Entraîneur en chef de l'équipe de Suisse messieurs, Thomas Stauffer se livre sans retenue dans une interview à Keystone-ATS. Le Bernois ne cache pas qu'il déborde d'ambitions pour une équipe qu'il a menée cet hiver vers des sommets presque insoupçonnés.
Thomas Stauffer, la saison s'est conclue de manière abrupte en raison de la pandémie du coronavirus. Comment avez-vous vécu ces dernières semaines ?
«Nous avons toujours pensé en premier lieu la santé des skieurs et des autres membres de l'équipe. Même si les décisions ont mis un certain temps à tomber, la FIS a agi comme elle devait le faire.»
Tous les domaines skiables sont aujourd'hui fermés. Quel est le quotidien de vos skieurs ?
«Nous avons définitivement tiré le rideau vendredi dernier. Les skieurs sont rentrés à la maison. Ils peuvent, s'ils le désirent, travailler sur le plan physique. Mais l'heure est plutôt à la récupération. Nous devons veiller à ce qu'ils bénéficient de bonnes conditions d'entraînement lorsque le temps sera venu de reprendre le collier.»
Vous devez être un entraîneur heureux. L'équipe de Suisse messieurs est désormais la meilleure...
«Il est gratifiant de regarder la place qui est la nôtre aujourd'hui. Cette place de no 1, nous la voulions. Nous l'avons obtenue grâce à la progression de nos skieurs et à leur faculté de réussir une grande performance le jour où il le fallait.»
Quels sont les skieurs qui vous ont vraiment surpris ?
«Je ne veux pas commencer à répondre à cette question. La liste est trop longue... Mais le fait est que nous avons été en mesure de lutter pour les premières places dans toutes les disciplines. Nous nous sommes présentés au départ de chaque course avec la ferme conviction de pouvoir la gagner. Il y a cinq ans, nous étions bien loin d'avoir la même approche.»
Vous avez repris au printemps 2014 une équipe qui n'était que la sixième dans la hiérarchie. Comment expliquer une telle métamorphose en moins de six ans ?
«Grâce à un effort constant dans toutes les disciplines. Si une équipe veut prendre la main comme nous avons pu le faire cet hiver, elle doit être devant dans chaque course. Etre présente par exemple sur les dix ou douze slaloms de l'hiver.»

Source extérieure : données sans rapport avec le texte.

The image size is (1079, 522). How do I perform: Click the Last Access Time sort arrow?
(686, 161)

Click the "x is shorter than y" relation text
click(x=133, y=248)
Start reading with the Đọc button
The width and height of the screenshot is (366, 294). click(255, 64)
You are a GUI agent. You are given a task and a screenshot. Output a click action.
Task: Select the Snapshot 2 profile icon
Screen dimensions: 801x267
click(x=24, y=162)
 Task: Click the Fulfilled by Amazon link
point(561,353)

N'avez-vous jamais douté ?
«J'ai toujours eu la foi. La chance aussi d'avoir du temps. Nous avons rencontré des débuts un peu compliqués. Au printemps 2015, Didier Défago et Silvan Zurbriggen ont, ainsi, pris leur retraite. Ils ont laissé un certain vide. Mais la relève s'est opérée presque naturellement. Même s'il y a eu des disciplines qui ont souffert parfois de manque de résultats, j'ai le sentiment que nous avons toujours su conserver unecertain équilibre. Durant ces six ans, il n'y a pas eu de cassures qui auraient pu nous conduire à changer de cap.»

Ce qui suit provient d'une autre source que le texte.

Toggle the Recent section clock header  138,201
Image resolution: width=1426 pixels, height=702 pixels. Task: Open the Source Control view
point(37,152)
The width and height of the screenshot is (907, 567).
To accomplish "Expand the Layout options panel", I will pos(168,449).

La Suisse est désormais l'équipe à battre. Que cela change-t-il ?
«Il est exclu de nous reposer sur nos lauriers. J'attends de mes skieurs une implication totale dès cet été. Nous avons encore bien des choses à prouver. Un Daniel Yule, pour prendre un exemple, n'a pas gagné la Coupe du monde de slalom malgré ses trois succès. A lui de remporter l'hiver prochain la course de plus qui changera tout. Je souhaite que Beat Feuz témoigne de la même constance. Je veillerai aussi à ce que Mauro Caviezel, après avoir remporté la Coupe du monde de Super G, bénéficie d'un entourage encore plus fourni pour demeurer le no 1 de la spécialité.»
Et la relève ?
«Il ne faut pas s'attendre à la voir bouleverser la hiérarchie. Mais il y a deux ou trois espoirs qui frappent à la porte. Ils doivent toutefois passer par la case Coupe d'Europe avant de franchir le palier décisif.»
Dans quelle mesure la pandémie du coronavirus va-t-elle changer vos plans en vue de la prochaine saison ?
«Tout est bouleversé. En premier lieu, il n'y aura pas de ski au printemps. Nous ne savons pas quand pourra débuter l'entraînement physique. Normalement, nous devons nous retrouver lors de la deuxième semaine de mai. Par ailleurs, il n'est pas possible de prévoir un camp d'entraînement dans l'hémisphère sud. Mais cela n'est pas un problème dans la mesure où nous trouverons des solutions en Suisse. Dans cette situation, il n'y a qu'une seule ligne de conduite à suivre: celle qui commande de rester calme.»